# Document segment:
::::::::::
Path: utzoo!utgpu!water!watmath!clyde!rutgers!cmcl2!husc6!yale!mfci!root
From: root@mfci.UUCP (SuperUser)
Newsgroups: comp.arch
Subject: Re: Performance increase - a suggestion
Message-ID: <222@m2.mfci.UUCP>
Date: 20 Jan 88 16:25:57 GMT
References: <235@unicom.UUCP> <28200088@ccvaxa>
Reply-To: colwell@m6.UUCP (Robert Colwell)
Organization: Multiflow Computer Inc., Branford, CT. 06405
Lines: 154

In article <28200088@ccvaxa> aglew@ccvaxa.UUCP writes:
>
>>/* Written  2:43 pm  Jan 17, 1988 by tim@amdcad.AMD.COM in ccvaxa:comp.arch */
>>In article <221@imagine.PAWL.RPI.EDU> userfe0e@mts.rpi.edu (George Kyriazis) writes:
>>|   The only problem when doing that is jump instructions.  Assume that memory
>>| operates at its fastest possible speed.  If you meet a jump instruction
>>| in the middle of the 128-bit word, you'll have to (more or less) execute
>>| all the rest up till the end of the fetch.  Some RISC CPU's have done this
>>| but for only one instruction.  Can a compiler succesfully put 3 useful
>>| instructions after the jump??  Maybe it sounds too cheap: "After any jump
>>| the CPU executes at most three instructions after it". (Actually it turns
>>| out that the jump has to be in the first of the 4 instructions in the 128-bit
>>| word, so as the memory can get the right address.) 
>>
>>It is very hard to effectively schedule more than 1 instruction after a
>>delayed-branch, and even more prohibitive to force branches to occur
>>only at 4-instruction boundaries.  A solution to this problem is to
>>throw away the instructions coming from memory, sourcing them instead
>>from a cache while the instruction stream is restarted.  This is what
>>the Branch-Target Cache is for on the Am29000.
>>
>>	-- Tim Olson
>
>Another approach is to execute all of the instructions come what may.
>This is the VLIW, trace-scheduling, approach commercialized by Multiflow.
>
>
>
>Andy "Krazy" Glew. Gould CSD-Urbana.    1101 E. University, Urbana, IL 61801   
>    aglew@gould.com     	- preferred, if you have nameserver
>    aglew@gswd-vms.gould.com    - if you don't
>    aglew@gswd-vms.arpa 	- if you use DoD hosttable
>    aglew%mycroft@gswd-vms.arpa - domains are supposed to make things easier?
>   
>My opinions are my own, and are not the opinions of my employer, or any
>other organisation. I indicate my company only so that the reader may
>account for any possible bias I may have towards our products.
::::::::::
# The problem:
Transcribe the part of the newsgroup post that starts with "In article <28200088@ccvaxa>" and goes on through "the right address.)". The rows have no connection to the newsgroup post.

# Record set:
::::::::::
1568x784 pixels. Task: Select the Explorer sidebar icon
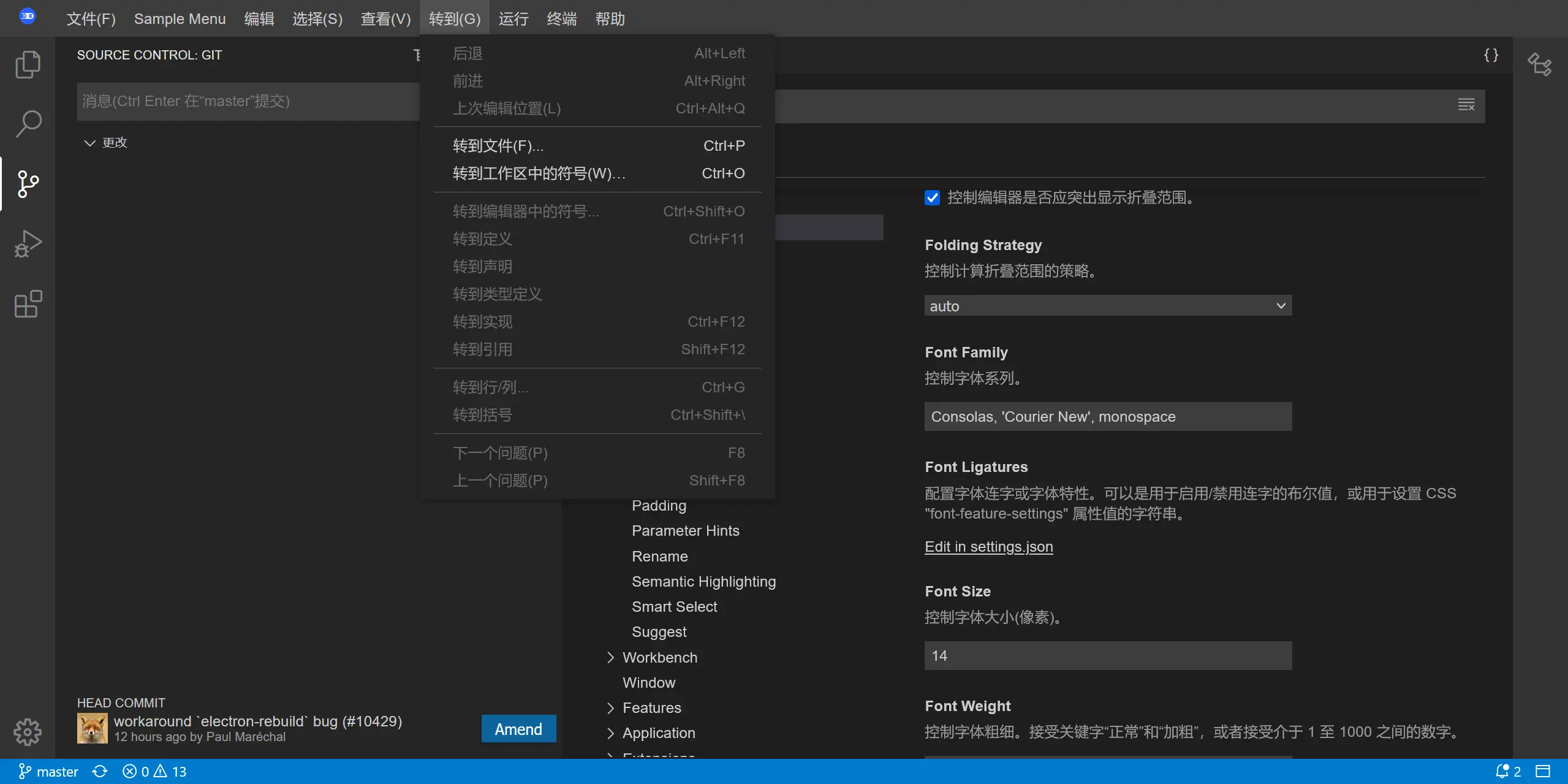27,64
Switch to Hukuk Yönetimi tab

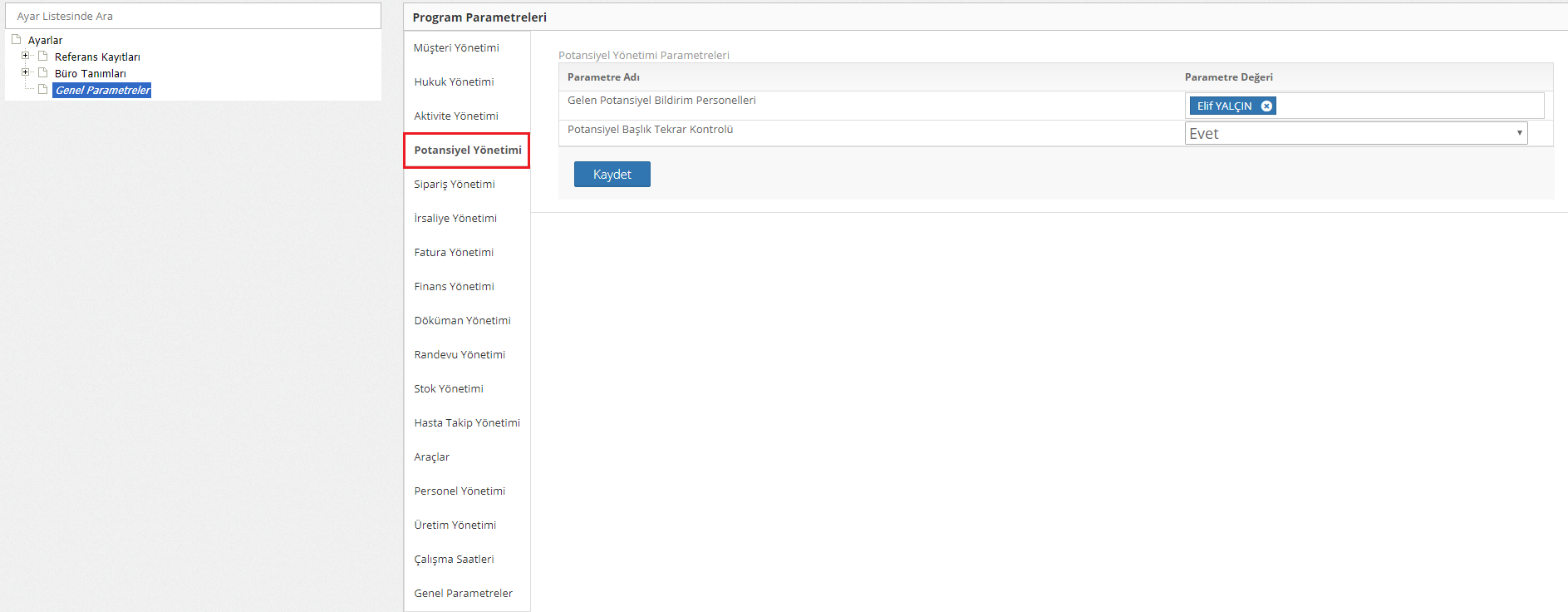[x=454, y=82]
::::::::::
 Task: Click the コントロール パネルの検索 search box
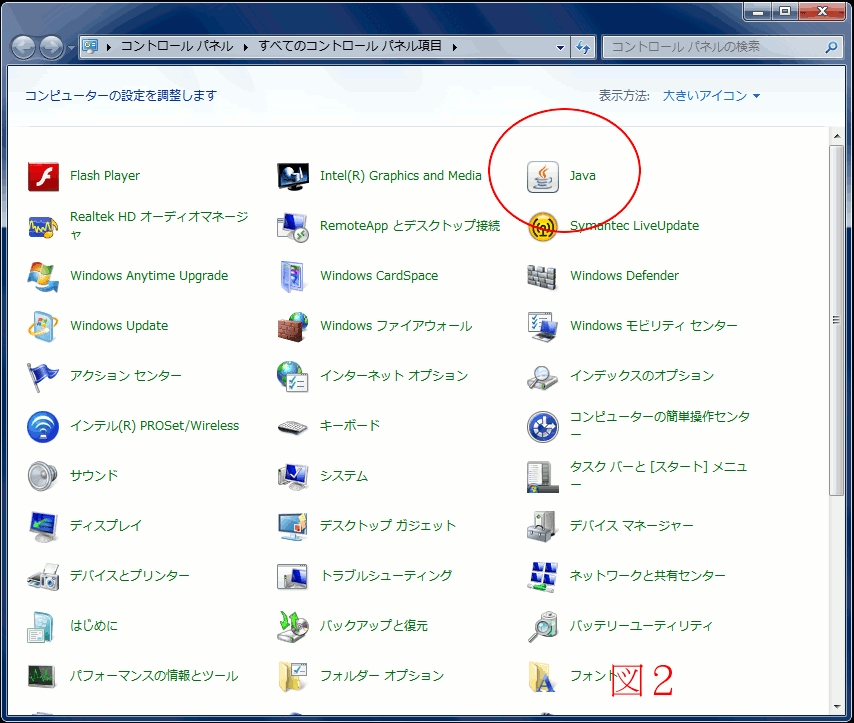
::::::::::
# Written response:
In article <28200088@ccvaxa> aglew@ccvaxa.UUCP writes:
>
>>/* Written  2:43 pm  Jan 17, 1988 by tim@amdcad.AMD.COM in ccvaxa:comp.arch */
>>In article <221@imagine.PAWL.RPI.EDU> userfe0e@mts.rpi.edu (George Kyriazis) writes:
>>|   The only problem when doing that is jump instructions.  Assume that memory
>>| operates at its fastest possible speed.  If you meet a jump instruction
>>| in the middle of the 128-bit word, you'll have to (more or less) execute
>>| all the rest up till the end of the fetch.  Some RISC CPU's have done this
>>| but for only one instruction.  Can a compiler succesfully put 3 useful
>>| instructions after the jump??  Maybe it sounds too cheap: "After any jump
>>| the CPU executes at most three instructions after it". (Actually it turns
>>| out that the jump has to be in the first of the 4 instructions in the 128-bit
>>| word, so as the memory can get the right address.)